— Anggota DPRD DKI Jakarta, Hardiyanto Kenneth, mendesak Dinas Lingkungan Hidup (DLH) DKI Jakarta untuk lebih agresif dalam merancang program edukasi pemilahan sampah yang langsung menyasar masyarakat. Menurut Kenneth, edukasi tersebut harus bersifat masif dan aplikatif, bukan sekadar sosialisasi.

Desakan ini muncul setelah diterbitkannya Instruksi Gubernur (Ingub) Nomor 5 Tahun 2026 yang mewajibkan pemilahan sampah dari sumbernya, mulai berlaku di Jakarta pada Minggu (10/5/2026).

“Masyarakat harus diberikan pemahaman yang jelas tentang bagaimana memilah sampah organik dan anorganik, bagaimana mengurangi sampah dari rumah tangga, hingga bagaimana memanfaatkan kembali sampah yang masih bernilai ekonomis,” ujar Kenneth pada Jumat (8/5/2026).

Ia menegaskan, program edukasi yang dijalankan pemerintah tidak boleh berhenti pada tahap sosialisasi semata. Kenneth menekankan pentingnya program yang aplikatif dan berkelanjutan agar mampu benar-benar mengubah perilaku masyarakat dalam pengelolaan sampah.

“Program tersebut tidak cukup hanya bersifat sosialisasi, tetapi harus aplikatif dan berkelanjutan,” tegasnya.

Menurut Kenneth, perubahan perilaku masyarakat membutuhkan pendekatan yang lebih luas dan konsisten. Oleh karena itu, edukasi harus digencarkan melalui berbagai kanal komunikasi publik secara berkesinambungan.
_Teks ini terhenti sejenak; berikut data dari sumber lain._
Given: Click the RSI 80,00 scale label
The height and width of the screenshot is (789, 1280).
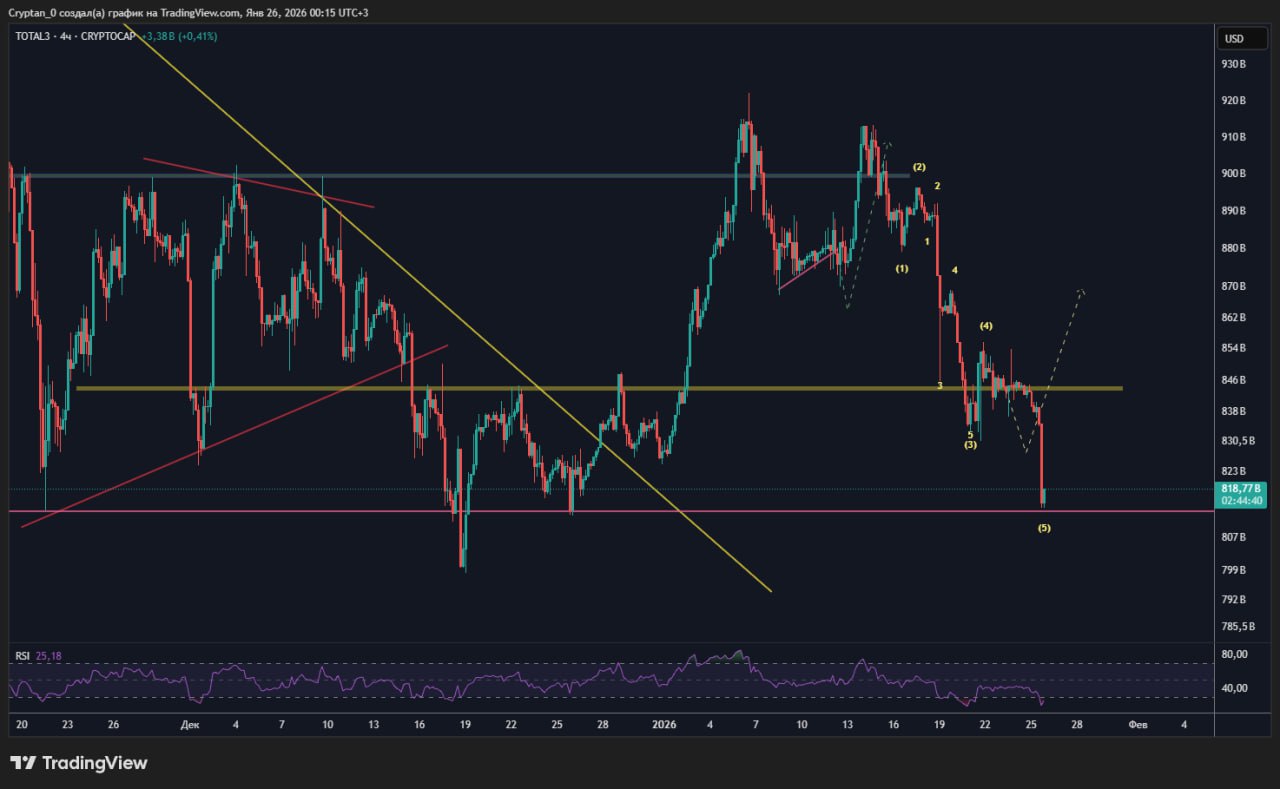Looking at the screenshot, I should [x=1234, y=654].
Selain itu, peran perangkat wilayah juga disebut krusial dalam memastikan implementasi kebijakan pemilahan sampah berjalan efektif. Wali kota, camat, lurah, hingga ketua RT dan RW diharapkan dapat berperan aktif untuk memastikan masyarakat menjalankan kewajiban memilah sampah dari sumbernya.

“Penanganan sampah tidak bisa dilakukan sendiri oleh pemerintah provinsi, tetapi harus kolaboratif. RT, RW, hingga komunitas warga harus dilibatkan secara nyata,” kata Kenneth.
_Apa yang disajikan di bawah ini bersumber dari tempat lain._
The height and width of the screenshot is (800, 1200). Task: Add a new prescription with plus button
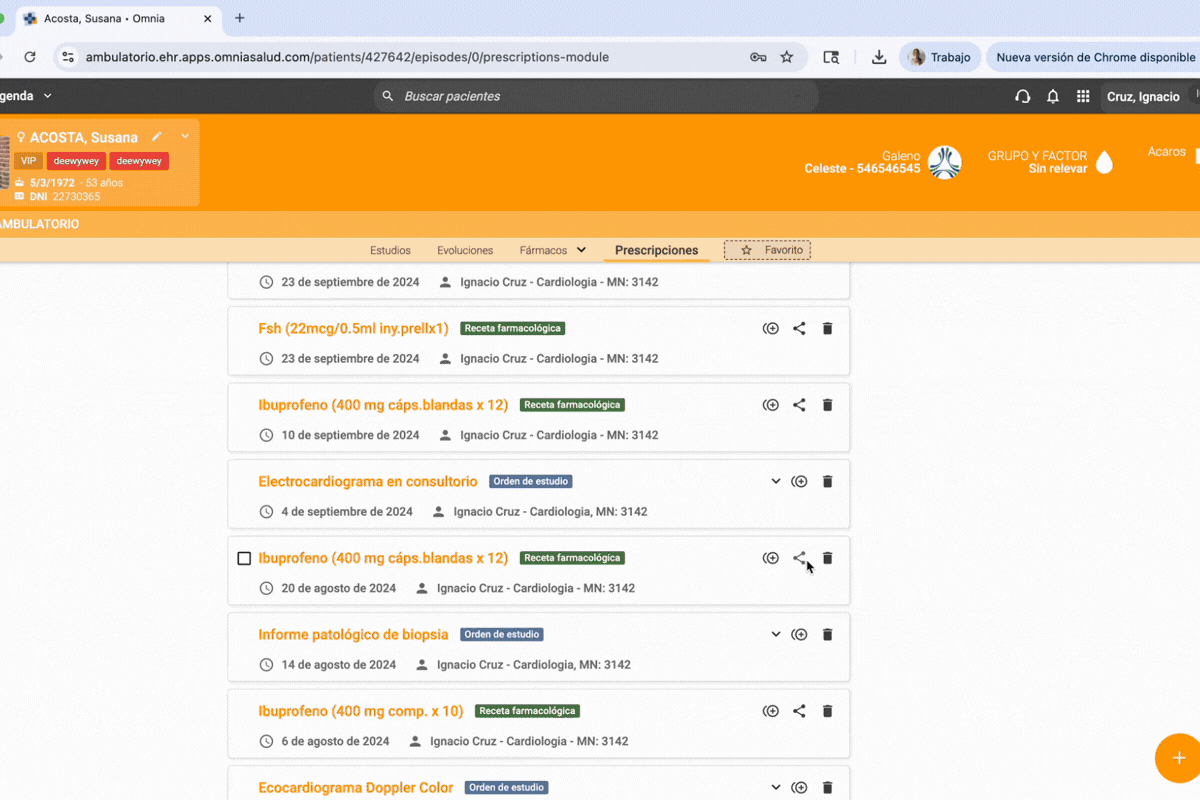(x=1178, y=758)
Waspada Potensi Masalah Sampah

Kenneth juga mengingatkan bahwa tanpa pengelolaan yang baik, Jakarta berpotensi menghadapi persoalan serius, terutama di Tempat Penampungan Sementara (TPS). Ia menyoroti pentingnya kedisiplinan dalam pengangkutan sampah agar tidak terjadi penumpukan yang berkepanjangan.
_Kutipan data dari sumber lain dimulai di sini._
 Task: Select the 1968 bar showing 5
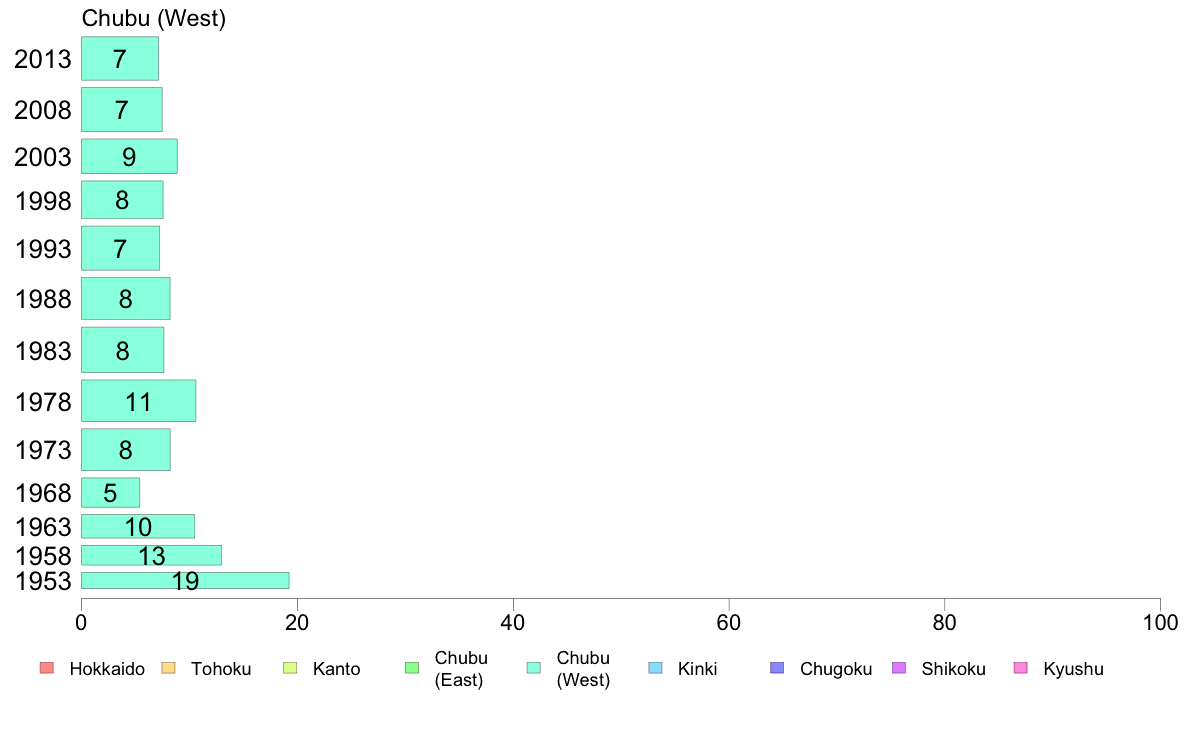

“TPS harus dikelola disiplin waktu. Jangan sampai sampah menumpuk berhari-hari karena keterlambatan pengangkutan,” ujarnya.

Kondisi penumpukan sampah, lanjut Kenneth, tidak hanya berdampak pada kebersihan kota, tetapi juga berpotensi mengganggu kesehatan masyarakat jika tidak segera diantisipasi.

Sebelumnya, Gubernur DKI Jakarta Pramono Anung telah menandatangani Ingub terkait pemilahan sampah. Menurut Pramono, aturan ini menjadi dasar bagi warga Jakarta untuk mulai memilah sampah dari rumah.

“Saya sudah menandatangani instruksi gubernur untuk proses pemilahan, dan dalam waktu dekat kami akan bekerja sama dengan Kementerian Lingkungan Hidup untuk deklarasi pemilahan sampah yang ada di Jakarta,” ujar Pramono di Balai Kota Jakarta, Senin (4/5/2026).

Gerakan pemilahan sampah sebenarnya sudah mulai dicontohkan di kawasan Rorotan, Cilincing, Jakarta Utara. Namun, Pramono berharap gerakan ini dapat diperluas ke seluruh wilayah DKI Jakarta.

“Mudah-mudahan minggu depan gerakan ini menjadi gerakan yang masif dilakukan oleh semua kota administrasi yang ada di Jakarta,” kata Pramono.

Selain mengatur pemilahan sampah, Pemerintah Provinsi DKI Jakarta juga sedang menyiapkan cara untuk mengolah sampah menjadi energi listrik.